John Young 1930-2018, astronaute NASA, 6 missions

L’étoffe d’un héros

John Watts Young, né le 24 septembre 1930, fut sélectionné dans le deuxième groupe des astronautes de la NASA en 1962, après un diplôme d’ingénieur, après avoir piloté des avions de combat et été pilote d’essai. Il fut le premier à réaliser 6 vols spatiaux : 2 missions Gemini, 2 missions Apollo et 2 missions de la Navette Spatiale (Shuttle).

Gemini 3 et 10

Le 23 mars 1965, il est copilote avec Gus Grissom (décédé plus tard dans l’accident d’Apollo 1) du vaisseau Gemini 3, la première des 10 missions habitées Gemini (dans l’ordre chronologique, Gemini 3, 4, 5, 7, 6A, 8, 9A, 10, 11 et 12).

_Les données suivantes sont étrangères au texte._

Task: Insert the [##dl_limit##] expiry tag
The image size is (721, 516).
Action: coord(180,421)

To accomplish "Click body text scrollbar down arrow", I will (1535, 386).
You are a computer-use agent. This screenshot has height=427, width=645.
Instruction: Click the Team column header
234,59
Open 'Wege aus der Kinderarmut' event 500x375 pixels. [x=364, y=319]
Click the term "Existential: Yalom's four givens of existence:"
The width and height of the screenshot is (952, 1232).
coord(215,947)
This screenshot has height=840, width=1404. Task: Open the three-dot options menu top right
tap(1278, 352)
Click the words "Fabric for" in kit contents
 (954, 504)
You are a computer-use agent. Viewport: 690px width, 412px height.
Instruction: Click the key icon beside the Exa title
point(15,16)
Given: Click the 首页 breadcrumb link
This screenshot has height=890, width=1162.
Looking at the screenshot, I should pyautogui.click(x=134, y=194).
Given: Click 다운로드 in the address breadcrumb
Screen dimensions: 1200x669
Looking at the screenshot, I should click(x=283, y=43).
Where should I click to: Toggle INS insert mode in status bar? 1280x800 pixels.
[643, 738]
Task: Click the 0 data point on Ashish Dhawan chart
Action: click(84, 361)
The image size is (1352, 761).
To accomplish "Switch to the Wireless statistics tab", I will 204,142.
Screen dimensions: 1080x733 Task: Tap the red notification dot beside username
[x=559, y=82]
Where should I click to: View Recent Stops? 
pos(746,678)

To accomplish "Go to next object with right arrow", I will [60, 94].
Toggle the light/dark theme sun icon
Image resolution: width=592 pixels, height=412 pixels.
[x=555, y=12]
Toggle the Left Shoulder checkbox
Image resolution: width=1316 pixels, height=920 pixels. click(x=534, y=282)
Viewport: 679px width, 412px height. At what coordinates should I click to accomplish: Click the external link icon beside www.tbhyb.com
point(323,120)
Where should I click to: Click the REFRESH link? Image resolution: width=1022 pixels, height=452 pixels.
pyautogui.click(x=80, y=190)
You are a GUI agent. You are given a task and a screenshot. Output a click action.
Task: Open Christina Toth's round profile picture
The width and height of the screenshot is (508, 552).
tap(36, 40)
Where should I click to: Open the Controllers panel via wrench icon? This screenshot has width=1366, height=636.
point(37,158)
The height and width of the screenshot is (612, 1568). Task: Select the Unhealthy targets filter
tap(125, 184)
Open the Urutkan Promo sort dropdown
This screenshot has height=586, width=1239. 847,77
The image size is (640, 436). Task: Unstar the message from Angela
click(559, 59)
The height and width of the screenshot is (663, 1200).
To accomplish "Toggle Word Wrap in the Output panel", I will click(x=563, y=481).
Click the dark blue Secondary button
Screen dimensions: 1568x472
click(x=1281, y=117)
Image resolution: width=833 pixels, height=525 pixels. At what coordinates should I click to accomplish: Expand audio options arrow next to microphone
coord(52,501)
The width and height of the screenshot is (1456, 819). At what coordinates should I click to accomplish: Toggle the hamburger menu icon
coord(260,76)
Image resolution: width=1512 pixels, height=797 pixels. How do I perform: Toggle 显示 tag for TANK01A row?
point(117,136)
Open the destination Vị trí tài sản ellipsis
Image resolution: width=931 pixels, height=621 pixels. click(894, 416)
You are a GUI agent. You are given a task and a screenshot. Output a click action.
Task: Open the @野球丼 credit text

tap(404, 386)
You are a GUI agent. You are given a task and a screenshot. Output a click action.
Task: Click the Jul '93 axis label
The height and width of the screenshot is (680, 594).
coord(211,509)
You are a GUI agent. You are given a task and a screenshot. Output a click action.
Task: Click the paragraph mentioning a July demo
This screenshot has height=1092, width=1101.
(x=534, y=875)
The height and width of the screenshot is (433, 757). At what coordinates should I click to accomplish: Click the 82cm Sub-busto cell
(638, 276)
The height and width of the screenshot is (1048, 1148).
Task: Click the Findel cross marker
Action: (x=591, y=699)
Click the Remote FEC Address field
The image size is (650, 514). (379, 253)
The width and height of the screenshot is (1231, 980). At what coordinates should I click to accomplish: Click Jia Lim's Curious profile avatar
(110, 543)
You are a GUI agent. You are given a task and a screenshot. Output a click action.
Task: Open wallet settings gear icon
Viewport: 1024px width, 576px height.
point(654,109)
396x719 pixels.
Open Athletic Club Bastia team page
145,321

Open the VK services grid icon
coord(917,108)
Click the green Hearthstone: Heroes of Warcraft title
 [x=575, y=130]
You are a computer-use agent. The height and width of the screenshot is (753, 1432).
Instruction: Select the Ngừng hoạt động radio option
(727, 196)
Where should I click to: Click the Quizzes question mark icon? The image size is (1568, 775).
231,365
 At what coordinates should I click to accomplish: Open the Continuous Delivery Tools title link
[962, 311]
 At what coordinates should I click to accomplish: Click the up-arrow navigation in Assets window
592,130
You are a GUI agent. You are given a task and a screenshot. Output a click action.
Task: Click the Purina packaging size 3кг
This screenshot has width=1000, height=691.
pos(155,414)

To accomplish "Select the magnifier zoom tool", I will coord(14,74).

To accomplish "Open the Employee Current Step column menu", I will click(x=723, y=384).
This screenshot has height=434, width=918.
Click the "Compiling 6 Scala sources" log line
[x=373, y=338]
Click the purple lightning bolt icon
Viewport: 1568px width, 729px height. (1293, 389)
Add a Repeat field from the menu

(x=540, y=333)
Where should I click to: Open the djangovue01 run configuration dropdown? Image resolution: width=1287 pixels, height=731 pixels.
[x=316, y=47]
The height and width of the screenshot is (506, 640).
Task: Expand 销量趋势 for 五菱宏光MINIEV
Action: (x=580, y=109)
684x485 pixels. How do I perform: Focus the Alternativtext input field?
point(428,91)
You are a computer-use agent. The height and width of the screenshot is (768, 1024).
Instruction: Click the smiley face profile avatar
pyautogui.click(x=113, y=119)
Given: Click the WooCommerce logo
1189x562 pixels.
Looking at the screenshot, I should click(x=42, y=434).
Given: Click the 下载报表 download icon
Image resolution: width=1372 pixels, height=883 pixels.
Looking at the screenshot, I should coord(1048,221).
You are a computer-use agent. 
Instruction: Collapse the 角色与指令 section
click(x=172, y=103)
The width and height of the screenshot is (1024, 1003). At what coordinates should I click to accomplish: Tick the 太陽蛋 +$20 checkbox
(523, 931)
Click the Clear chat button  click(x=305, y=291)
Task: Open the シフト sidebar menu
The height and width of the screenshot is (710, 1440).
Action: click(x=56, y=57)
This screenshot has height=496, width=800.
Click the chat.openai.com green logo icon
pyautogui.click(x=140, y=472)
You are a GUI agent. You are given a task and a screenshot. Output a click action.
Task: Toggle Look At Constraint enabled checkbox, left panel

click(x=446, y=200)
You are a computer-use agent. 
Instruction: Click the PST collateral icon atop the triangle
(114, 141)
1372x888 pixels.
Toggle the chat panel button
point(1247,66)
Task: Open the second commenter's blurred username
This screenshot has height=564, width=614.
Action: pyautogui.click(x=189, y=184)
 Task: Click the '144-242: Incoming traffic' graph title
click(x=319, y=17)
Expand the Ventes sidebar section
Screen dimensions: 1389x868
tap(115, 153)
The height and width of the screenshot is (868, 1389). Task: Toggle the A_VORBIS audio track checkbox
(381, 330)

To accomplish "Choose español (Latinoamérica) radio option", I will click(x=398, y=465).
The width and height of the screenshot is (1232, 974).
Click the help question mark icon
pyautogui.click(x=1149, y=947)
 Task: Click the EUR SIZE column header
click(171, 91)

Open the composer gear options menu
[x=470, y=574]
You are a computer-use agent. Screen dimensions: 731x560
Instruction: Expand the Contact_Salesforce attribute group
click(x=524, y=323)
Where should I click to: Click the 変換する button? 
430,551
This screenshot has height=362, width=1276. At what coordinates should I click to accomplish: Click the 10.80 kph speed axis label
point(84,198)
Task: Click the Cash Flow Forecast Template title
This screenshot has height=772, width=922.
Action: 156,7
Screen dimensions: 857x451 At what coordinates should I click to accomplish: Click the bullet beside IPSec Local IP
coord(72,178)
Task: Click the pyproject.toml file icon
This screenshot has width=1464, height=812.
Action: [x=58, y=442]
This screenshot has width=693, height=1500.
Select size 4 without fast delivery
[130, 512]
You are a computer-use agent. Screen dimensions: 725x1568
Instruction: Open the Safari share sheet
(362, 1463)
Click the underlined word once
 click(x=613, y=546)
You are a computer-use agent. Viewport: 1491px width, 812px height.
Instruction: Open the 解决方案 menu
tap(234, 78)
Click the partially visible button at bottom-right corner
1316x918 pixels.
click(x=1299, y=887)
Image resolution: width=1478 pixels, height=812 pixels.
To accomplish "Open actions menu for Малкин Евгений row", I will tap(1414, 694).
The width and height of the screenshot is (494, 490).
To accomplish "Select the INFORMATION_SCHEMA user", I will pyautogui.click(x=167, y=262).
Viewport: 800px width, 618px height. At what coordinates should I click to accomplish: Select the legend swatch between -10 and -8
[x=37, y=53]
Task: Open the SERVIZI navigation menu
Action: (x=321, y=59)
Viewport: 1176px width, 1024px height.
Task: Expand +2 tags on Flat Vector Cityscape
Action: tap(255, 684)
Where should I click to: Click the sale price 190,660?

John Young et Gus Grissom dans le simulateur de Gemini 3 en 1965 (Credit: NASA/MSFC archives)

En juillet 1966, il commande le Gemini 10 en compagnie de Michael Collins, le futur pilote du module de commande d’Apollo 11, qui effectua alors 2 sorties spatiales. Ils réalisent aussi l’amarrage du vaisseau avec un Gemini Agena Target Docking Vehicle (GATV), un cylindre de 6m de long et presque 5 m de diamètre lancé peu de jours avant pour ce test, et un rendez-vous avec le GATV de Gemini 8.


John Young et Michael Collins durant une séance photo avant leur vol sur Gemini 10 en juillet 1966 (credit NASA)

Apollo 10, la répétition

En mai 1969, il devient le premier homme à orbiter seul autour de la Lune à bord du module de service « Charlie Brown ». Ses coéquipiers, Thomas Stafford et Gene Cernan, sont allés pendant ce temps effectuer une répétition de l’atterrissage lunaire avec le module « Snoopy » jusqu’à 14 kilomètres de la surface du satellite naturel de la Terre, 2 mois avant Apollo 11.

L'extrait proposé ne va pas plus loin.